* _YOUR INSTRUCTIONS_
Please find the lines in the following records that hold "yellow", and copy them.

* _INPUT MATERIAL_
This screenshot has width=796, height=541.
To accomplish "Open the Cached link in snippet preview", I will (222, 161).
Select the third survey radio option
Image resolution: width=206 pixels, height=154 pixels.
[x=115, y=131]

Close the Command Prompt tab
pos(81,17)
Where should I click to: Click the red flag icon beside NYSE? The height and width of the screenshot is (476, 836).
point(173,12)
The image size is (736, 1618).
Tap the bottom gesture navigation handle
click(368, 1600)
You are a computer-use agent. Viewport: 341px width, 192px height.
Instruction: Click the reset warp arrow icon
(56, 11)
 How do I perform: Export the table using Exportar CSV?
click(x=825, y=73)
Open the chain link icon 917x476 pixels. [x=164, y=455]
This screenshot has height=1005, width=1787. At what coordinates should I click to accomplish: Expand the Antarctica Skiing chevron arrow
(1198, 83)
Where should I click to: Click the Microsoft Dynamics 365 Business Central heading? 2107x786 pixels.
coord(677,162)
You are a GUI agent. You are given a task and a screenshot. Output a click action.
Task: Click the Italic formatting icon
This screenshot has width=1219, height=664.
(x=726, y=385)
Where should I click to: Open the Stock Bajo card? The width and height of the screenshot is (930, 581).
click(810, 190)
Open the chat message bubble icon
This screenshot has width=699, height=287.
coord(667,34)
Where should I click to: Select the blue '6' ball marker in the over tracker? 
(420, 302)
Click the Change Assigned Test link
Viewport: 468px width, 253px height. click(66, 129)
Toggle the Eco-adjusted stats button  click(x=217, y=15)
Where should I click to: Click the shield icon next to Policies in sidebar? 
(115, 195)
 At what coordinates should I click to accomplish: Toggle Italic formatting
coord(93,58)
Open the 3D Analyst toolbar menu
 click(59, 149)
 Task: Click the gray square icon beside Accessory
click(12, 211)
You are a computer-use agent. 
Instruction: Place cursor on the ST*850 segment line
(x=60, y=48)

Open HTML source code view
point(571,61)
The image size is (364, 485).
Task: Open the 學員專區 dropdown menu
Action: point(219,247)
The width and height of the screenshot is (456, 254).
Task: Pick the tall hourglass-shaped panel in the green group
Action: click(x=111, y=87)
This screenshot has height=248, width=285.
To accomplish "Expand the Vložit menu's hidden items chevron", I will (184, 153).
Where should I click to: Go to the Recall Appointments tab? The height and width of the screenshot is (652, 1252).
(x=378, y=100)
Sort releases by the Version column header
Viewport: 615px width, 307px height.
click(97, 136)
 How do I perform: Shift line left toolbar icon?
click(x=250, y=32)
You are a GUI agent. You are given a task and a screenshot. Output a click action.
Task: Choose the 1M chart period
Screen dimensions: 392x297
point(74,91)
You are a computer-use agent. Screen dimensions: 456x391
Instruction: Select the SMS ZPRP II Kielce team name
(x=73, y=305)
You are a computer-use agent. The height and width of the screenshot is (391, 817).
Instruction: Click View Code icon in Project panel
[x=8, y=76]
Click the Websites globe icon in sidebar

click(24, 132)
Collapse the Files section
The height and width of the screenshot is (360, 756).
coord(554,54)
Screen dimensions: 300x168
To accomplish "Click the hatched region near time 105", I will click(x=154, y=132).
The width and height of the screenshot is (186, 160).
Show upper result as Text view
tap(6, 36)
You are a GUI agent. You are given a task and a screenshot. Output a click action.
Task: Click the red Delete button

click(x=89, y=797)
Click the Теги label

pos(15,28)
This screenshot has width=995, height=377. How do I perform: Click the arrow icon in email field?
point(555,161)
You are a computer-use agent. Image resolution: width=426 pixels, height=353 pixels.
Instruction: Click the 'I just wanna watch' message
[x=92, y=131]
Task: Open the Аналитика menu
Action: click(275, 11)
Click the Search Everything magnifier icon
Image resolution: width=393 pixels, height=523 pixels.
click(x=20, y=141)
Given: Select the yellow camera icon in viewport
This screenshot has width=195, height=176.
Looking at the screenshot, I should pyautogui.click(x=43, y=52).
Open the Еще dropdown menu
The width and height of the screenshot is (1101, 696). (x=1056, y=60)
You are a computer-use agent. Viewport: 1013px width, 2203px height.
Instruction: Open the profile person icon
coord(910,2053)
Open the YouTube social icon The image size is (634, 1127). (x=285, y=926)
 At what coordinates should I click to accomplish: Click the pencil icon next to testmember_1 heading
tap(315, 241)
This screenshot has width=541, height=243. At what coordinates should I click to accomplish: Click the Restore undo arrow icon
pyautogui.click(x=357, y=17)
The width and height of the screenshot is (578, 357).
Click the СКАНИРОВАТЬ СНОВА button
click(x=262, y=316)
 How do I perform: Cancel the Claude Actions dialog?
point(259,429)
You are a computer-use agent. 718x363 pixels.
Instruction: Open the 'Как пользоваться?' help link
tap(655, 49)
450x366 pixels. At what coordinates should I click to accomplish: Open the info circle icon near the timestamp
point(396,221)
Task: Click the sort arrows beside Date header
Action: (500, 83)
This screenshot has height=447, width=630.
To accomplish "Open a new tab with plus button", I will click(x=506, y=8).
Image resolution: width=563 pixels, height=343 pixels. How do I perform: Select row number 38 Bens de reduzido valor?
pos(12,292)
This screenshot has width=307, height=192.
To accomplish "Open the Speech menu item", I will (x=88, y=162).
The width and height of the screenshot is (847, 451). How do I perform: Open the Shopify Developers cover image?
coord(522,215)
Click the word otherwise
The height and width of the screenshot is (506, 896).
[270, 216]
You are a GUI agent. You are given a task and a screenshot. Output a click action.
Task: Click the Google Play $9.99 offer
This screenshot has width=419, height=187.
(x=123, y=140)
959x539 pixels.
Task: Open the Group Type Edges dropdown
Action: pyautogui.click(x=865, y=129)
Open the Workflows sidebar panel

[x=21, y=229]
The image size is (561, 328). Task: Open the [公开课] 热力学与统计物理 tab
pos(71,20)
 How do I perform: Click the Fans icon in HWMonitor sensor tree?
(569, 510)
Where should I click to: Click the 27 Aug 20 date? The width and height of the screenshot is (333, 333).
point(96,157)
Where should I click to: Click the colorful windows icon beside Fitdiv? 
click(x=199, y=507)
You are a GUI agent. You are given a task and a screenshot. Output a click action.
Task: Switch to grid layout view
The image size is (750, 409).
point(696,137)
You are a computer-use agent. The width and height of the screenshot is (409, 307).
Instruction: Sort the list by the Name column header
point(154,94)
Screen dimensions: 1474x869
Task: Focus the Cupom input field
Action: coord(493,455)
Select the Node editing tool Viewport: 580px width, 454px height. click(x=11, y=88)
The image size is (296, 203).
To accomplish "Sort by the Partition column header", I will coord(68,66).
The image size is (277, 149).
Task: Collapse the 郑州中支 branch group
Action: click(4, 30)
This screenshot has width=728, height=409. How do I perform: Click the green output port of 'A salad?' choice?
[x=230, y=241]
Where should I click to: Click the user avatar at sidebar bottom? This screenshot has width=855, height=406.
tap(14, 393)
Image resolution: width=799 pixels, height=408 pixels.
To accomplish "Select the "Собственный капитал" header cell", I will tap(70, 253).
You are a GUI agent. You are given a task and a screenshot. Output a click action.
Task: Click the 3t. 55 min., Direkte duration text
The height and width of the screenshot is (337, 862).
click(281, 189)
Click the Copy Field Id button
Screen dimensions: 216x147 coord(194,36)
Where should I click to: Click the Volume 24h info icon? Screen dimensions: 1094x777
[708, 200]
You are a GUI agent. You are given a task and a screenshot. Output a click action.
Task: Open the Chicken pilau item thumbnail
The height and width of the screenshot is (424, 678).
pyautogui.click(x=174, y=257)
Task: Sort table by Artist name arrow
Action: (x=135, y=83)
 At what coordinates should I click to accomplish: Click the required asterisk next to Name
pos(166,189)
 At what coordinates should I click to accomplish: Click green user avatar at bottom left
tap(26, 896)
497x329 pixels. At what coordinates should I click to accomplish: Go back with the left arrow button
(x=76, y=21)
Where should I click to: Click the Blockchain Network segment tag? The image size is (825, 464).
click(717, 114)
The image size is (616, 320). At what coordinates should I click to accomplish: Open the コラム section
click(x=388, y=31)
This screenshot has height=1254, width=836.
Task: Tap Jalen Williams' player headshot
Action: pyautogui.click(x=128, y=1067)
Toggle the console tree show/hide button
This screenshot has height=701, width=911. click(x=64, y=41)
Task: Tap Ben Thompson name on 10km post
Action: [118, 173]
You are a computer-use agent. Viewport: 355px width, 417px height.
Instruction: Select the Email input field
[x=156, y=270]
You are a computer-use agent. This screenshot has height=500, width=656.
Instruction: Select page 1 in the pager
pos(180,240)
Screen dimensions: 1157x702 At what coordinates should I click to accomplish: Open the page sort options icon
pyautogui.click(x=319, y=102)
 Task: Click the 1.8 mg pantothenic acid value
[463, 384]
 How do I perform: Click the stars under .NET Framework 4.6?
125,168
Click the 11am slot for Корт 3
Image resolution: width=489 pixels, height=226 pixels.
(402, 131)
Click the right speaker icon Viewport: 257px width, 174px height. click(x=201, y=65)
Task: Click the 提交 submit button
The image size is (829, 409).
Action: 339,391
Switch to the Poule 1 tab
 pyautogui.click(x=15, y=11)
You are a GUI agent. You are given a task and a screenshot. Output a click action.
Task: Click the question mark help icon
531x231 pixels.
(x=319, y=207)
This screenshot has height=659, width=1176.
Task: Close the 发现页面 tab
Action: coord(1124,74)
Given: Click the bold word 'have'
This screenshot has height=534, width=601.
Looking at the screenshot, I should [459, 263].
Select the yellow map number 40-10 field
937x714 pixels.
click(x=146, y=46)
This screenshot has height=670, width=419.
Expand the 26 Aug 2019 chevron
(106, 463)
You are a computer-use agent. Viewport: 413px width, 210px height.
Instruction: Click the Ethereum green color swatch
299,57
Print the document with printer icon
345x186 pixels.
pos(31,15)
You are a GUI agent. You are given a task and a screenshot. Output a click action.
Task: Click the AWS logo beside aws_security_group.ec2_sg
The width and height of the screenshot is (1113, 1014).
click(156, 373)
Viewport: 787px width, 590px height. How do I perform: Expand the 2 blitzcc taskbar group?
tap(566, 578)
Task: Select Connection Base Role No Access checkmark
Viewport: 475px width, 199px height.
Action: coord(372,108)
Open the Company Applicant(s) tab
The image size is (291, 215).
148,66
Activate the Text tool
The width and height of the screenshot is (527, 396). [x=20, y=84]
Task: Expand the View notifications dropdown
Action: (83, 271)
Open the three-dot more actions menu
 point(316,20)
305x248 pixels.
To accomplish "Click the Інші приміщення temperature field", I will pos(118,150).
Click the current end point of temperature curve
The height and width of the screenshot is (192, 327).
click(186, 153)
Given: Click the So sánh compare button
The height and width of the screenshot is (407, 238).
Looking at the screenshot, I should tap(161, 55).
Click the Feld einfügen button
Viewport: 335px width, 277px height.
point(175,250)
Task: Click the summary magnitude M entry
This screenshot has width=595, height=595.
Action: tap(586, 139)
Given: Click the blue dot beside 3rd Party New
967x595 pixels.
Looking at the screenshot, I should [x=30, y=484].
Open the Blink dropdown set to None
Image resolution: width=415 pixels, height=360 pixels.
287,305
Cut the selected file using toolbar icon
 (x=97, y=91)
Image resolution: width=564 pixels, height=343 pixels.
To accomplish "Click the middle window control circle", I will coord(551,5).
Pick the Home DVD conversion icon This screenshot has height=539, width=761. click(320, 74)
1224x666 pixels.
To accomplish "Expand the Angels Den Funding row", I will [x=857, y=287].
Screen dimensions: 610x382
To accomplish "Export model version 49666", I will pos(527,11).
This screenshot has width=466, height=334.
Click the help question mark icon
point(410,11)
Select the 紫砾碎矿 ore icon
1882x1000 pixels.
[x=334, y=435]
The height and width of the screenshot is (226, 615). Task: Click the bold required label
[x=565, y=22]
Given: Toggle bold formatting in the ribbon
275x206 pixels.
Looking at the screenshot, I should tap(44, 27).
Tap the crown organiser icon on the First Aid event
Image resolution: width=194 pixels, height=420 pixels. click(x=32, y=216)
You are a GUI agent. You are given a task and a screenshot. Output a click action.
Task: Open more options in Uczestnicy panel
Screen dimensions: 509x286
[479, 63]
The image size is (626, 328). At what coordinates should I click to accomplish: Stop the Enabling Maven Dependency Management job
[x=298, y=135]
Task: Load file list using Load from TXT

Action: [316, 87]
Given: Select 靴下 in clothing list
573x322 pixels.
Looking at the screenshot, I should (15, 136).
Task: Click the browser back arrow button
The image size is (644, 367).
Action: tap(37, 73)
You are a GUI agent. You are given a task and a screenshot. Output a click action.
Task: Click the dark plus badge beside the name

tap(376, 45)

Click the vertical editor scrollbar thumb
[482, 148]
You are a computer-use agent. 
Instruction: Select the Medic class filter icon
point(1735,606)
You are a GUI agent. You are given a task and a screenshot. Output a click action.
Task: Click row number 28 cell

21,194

* _EXERCISE ANSWER_
Given: Select the yellow camera icon in viewport
Select the yellow map number 40-10 field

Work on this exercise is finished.